What: A collection of stories from mixed race youth, interspersed with comments on the psycological and sociological impacts of these experiences from Gaskins. It’s pretty interesting- the titles of the chapters are a big clue to the themes Gaskins believes are most important in the experience of these youth: “I Don’t Think of Being Biracial as a Burden,” “Check One Box,” “Who’s That White Lady” (referring to the experience of having one white parent as a dark-skinned child), “My So-Called Identity,” “Are You Dating Me or My Hair,” and “Are You This? Are You That?”

Words:

  • “I never encountered outright prejudice from people, but I always knew there was something different about me. There were just these comments here and there. There were these things I experienced and knew about that they just didn’t” (33).
  • “People say, ‘Oh, I wish I was biracial because biracial people are the most beautiful people’. Biracial people are just really objectified, you know” (38).
  • “If you’re dark, or can get dark, you don’t really have to deal with that- that physicality of not being able to look like who you are” (41).
  • “In the United States, you can’t just be a little black, concludes G. Reginald Daniel [UC Santa Barbara]…you either are or you aren’t” (63).
  • “I hoped that my hair would tell me which way to ‘swing,’ and even more secretly, I hoped it would swing towards the brown-black straightness of my father’s Japanese head” (168).
  • “There are a whole bunch of issues around dating that multiracial people deal with. Like who you date can be viewed by other people as reflecting who you align yourself with.people percieve it as making a choice” (221).
  • “It’s the watering down of the exotic so it’s palatable. I realize the politics of it now” (237)

Nella Larsen, Passing

Writer:  Penned her novels during the Harlem Renaissance – Born in Chicago, raised by her Danish mother –Published Quicksand, and Passing as her most notable works

Story:  Clare and Irene were two childhood friends. They lost touch when Clare’s father died and she moved in with two white aunts. By hiding that Clare was part-black, they allowed her to ‘pass’ as a white woman and marry a white racist. Irene lives in Harlem, commits herself to racial uplift, and marries a black doctor. The novel centers on the meeting of the two childhood friends later in life, and the unfolding of events as each woman is fascinated and seduced by the other’s daring lifestyle. The novel traces a tragic path as Irene becomes paranoid that her husband is having an affair with Clare (the reader is never told whether her fears are justified or not, and numerous cues point in both directions). Clare’s race is revealed to her husband John Bellew. The novel ends with Clare’s sudden death by “falling” out of a window. (Wikipedia Summary)

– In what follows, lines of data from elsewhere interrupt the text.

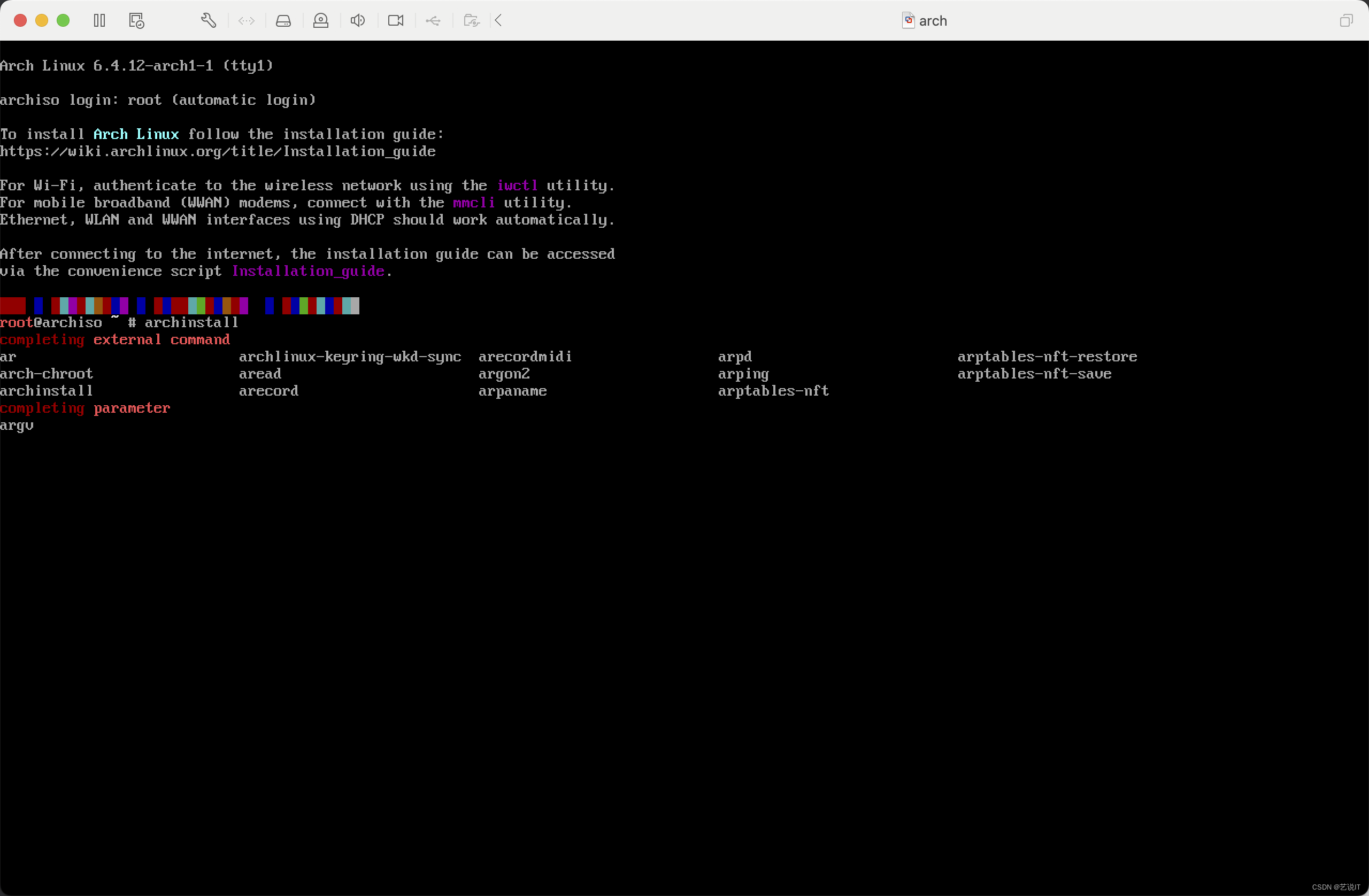1369x896 pixels.
Task: Click the CD/DVD drive icon
Action: (x=320, y=21)
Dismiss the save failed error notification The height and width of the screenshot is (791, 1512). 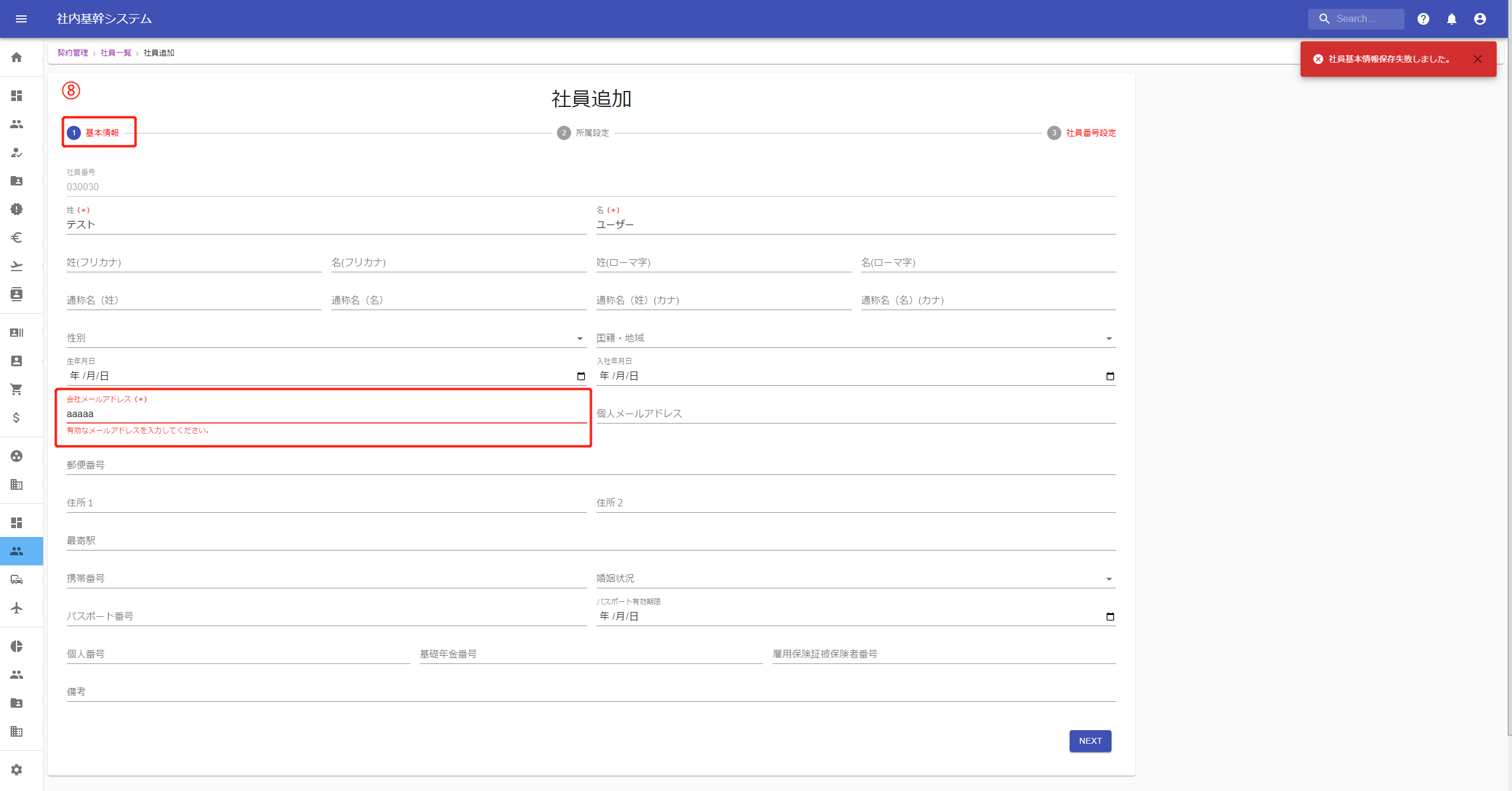pyautogui.click(x=1477, y=59)
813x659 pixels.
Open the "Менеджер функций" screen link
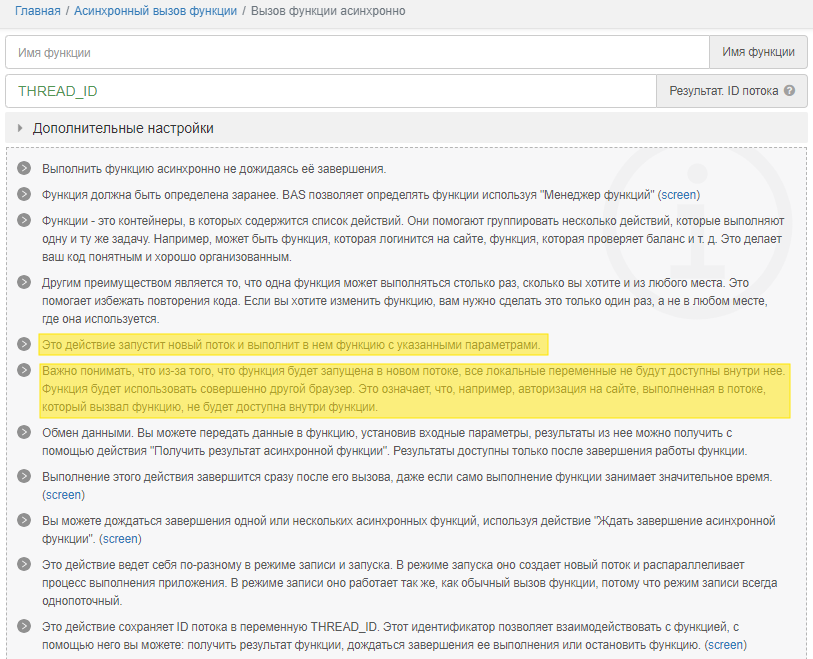679,194
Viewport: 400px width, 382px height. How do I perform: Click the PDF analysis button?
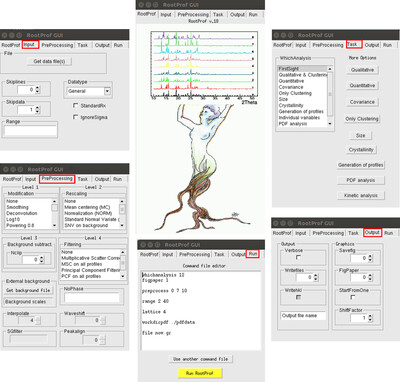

Version: Penguin Classic, 2003

Words:

  • “I’ve often wondered why more colored girls…never ‘passed’ over. It’s such a frightfully easy thing to do. If one’s the type, all that’s needed is a little nerve” (25).
  • “Later, when she examined her feeling of annoyance, Irene admitted, a shade reluctantly, that it arose from a feeling of being outnumbered, a sense of aloneness, in her adherence to her own class and kind; not merely in the great thing of marriage, but in the whole pattern of her life as well” (34).
  • Clare: “I nearly died of terror the whole nine months before Margery was born for fear that she might be dark. Thank goodness, she turned out alright. But, I’ll never risk it again. Never!  The strain is simply too – too hellish” (36).
  • Zulena: “It’s funny about ‘passing.’ We disapprove of it and at the same time condone it. It excites our contempt and yet we rather admire it. Why shy away from it with an odd kind of revulsion, but we protect it” (56).
  • Irene: “It’s easy for a Negro to ‘pass’ for white. But I don’t think it would be so simple for a white person to ‘pass’ for colored” (78).
  • “She was caught between two allegiances, different, yet the same. Herself. Her race. Race! The thing that bound and suffocated her. Whatever steps she took, or if she took none at all, something would be crushed. A person or the race. Clare, herself, or the race” (98).